On Mon, Sep 26, 2011 at 8:27 AM, David Long dave.long@linaro.org wrote:
Andy made an interesting suggestion to me. What if the profile event code allocated all the counters to the requested event. It could reallocate half of them if a second event was also requested, and so on, till we're down to one (unreliably interrupting) counter. Or we could set a limit requiring at least three counters per event.
The problem would still exist, but this should throw the maximum amount of ammunition we have towards minimizing it. Would this be worth the effort to implement?

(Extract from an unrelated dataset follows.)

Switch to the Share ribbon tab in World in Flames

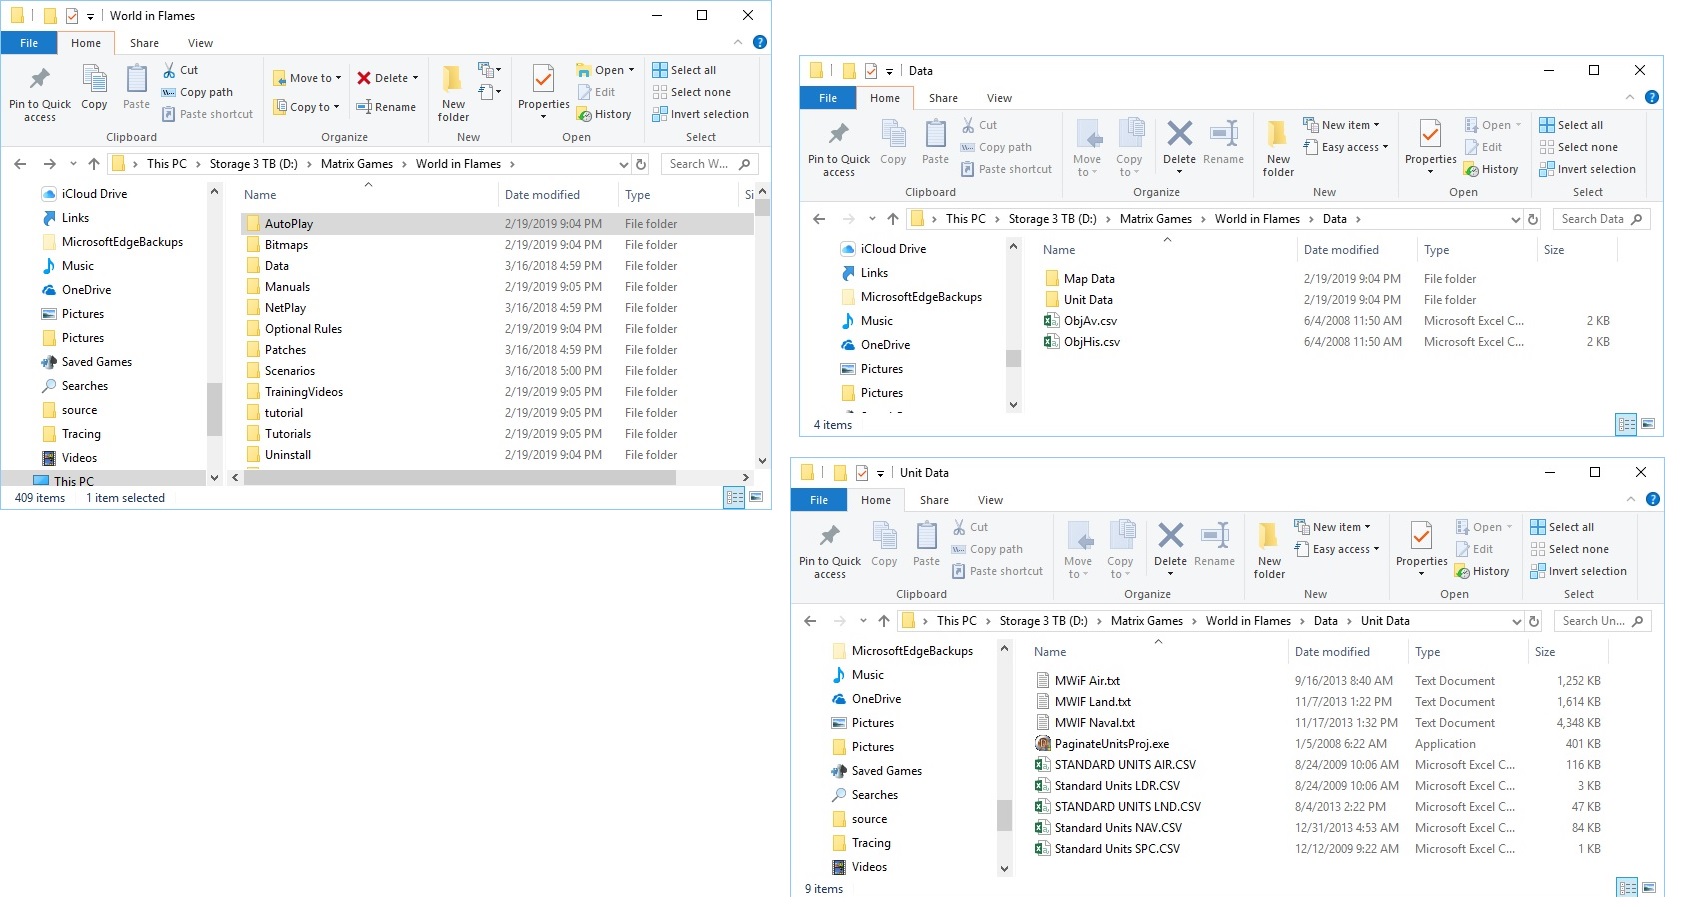[x=144, y=43]
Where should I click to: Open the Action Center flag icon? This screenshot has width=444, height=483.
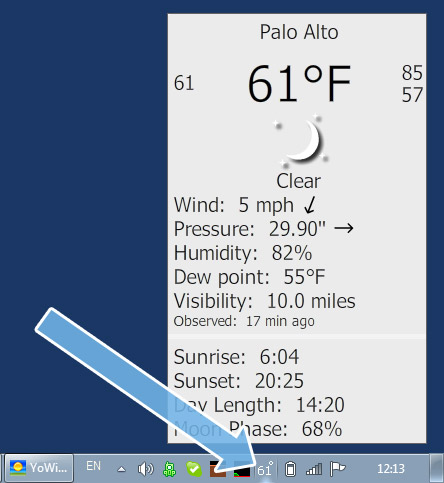tap(337, 469)
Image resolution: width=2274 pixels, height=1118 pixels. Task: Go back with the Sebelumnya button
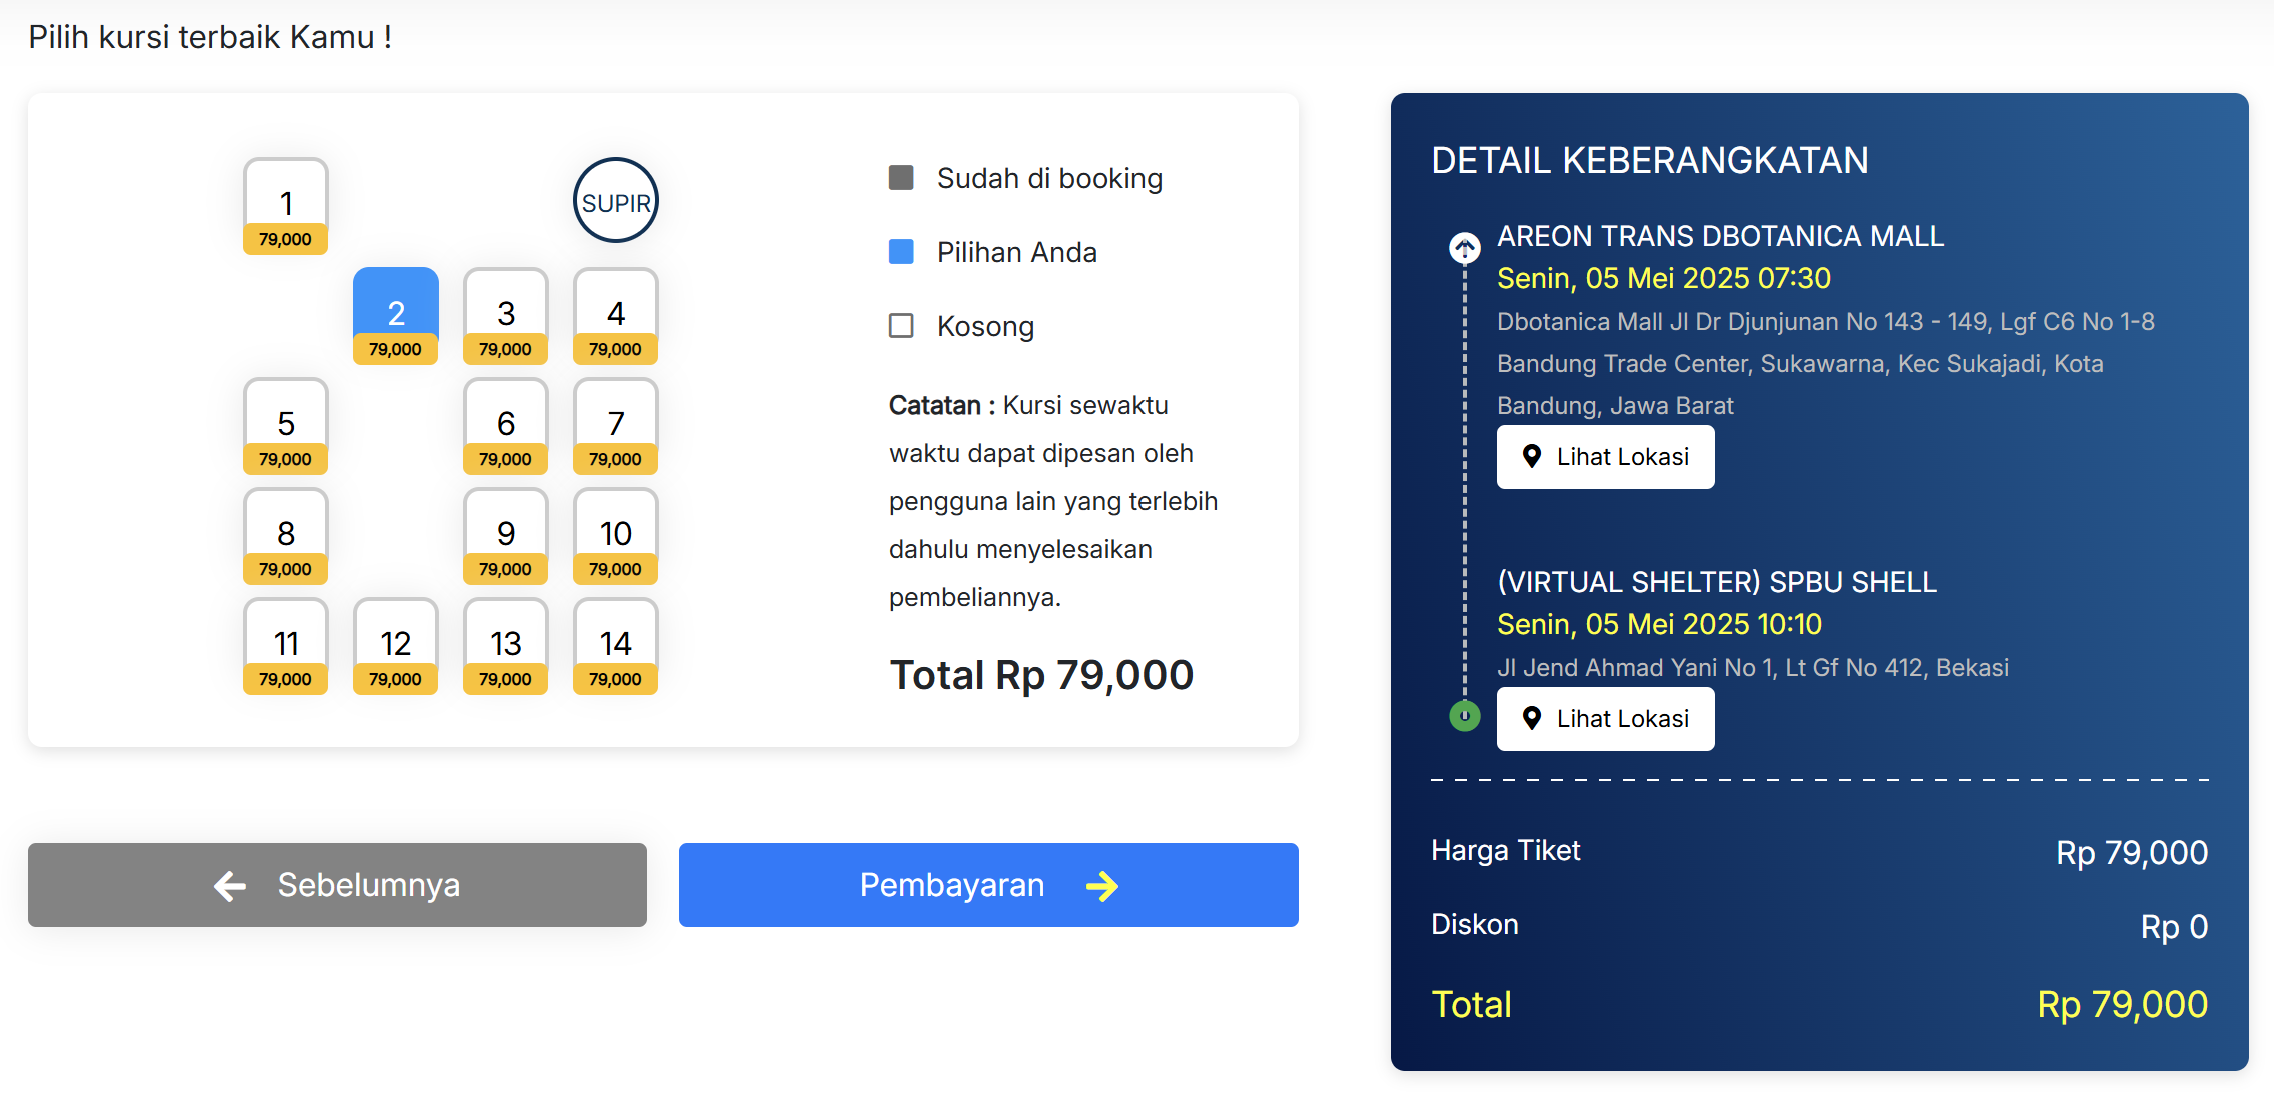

Please just do something :) I don't see why you can't supply the kernels with oprofile working in timer mode with a usable sampling frequency *right now*. That should be enough for the helpless users who can't or don't want to tweak and build their own kernels. And some kind of workaround for A8/A9 PMU can be always applied later once/if you get it working reliable enough.
Also I don't know any details about A9 PMU problems, but the chance of encountering the missed PMU interrupt bug on A8 really depends on the use case which you are profiling. The code which uses lots of syscalls and spends a lot of time in the parts of the kernel accessing the problematic CP14/CP15 registers naturally has a *much* higher chance of triggering the bug. So if somebody says that the failure rate is very close to 0% and can be ignored, this may be not always the case.
The whole situation reminds me of one part of some stupid Seagal movie: * 'mad scientist' villain : babbling something about how complex his system is and how it can't be stopped * the hero : shoots at the laptop * 'mad scientist' villain : I didn't think of that
Come on, making oprofile practically usable on all ARM boards and devices is not that difficult.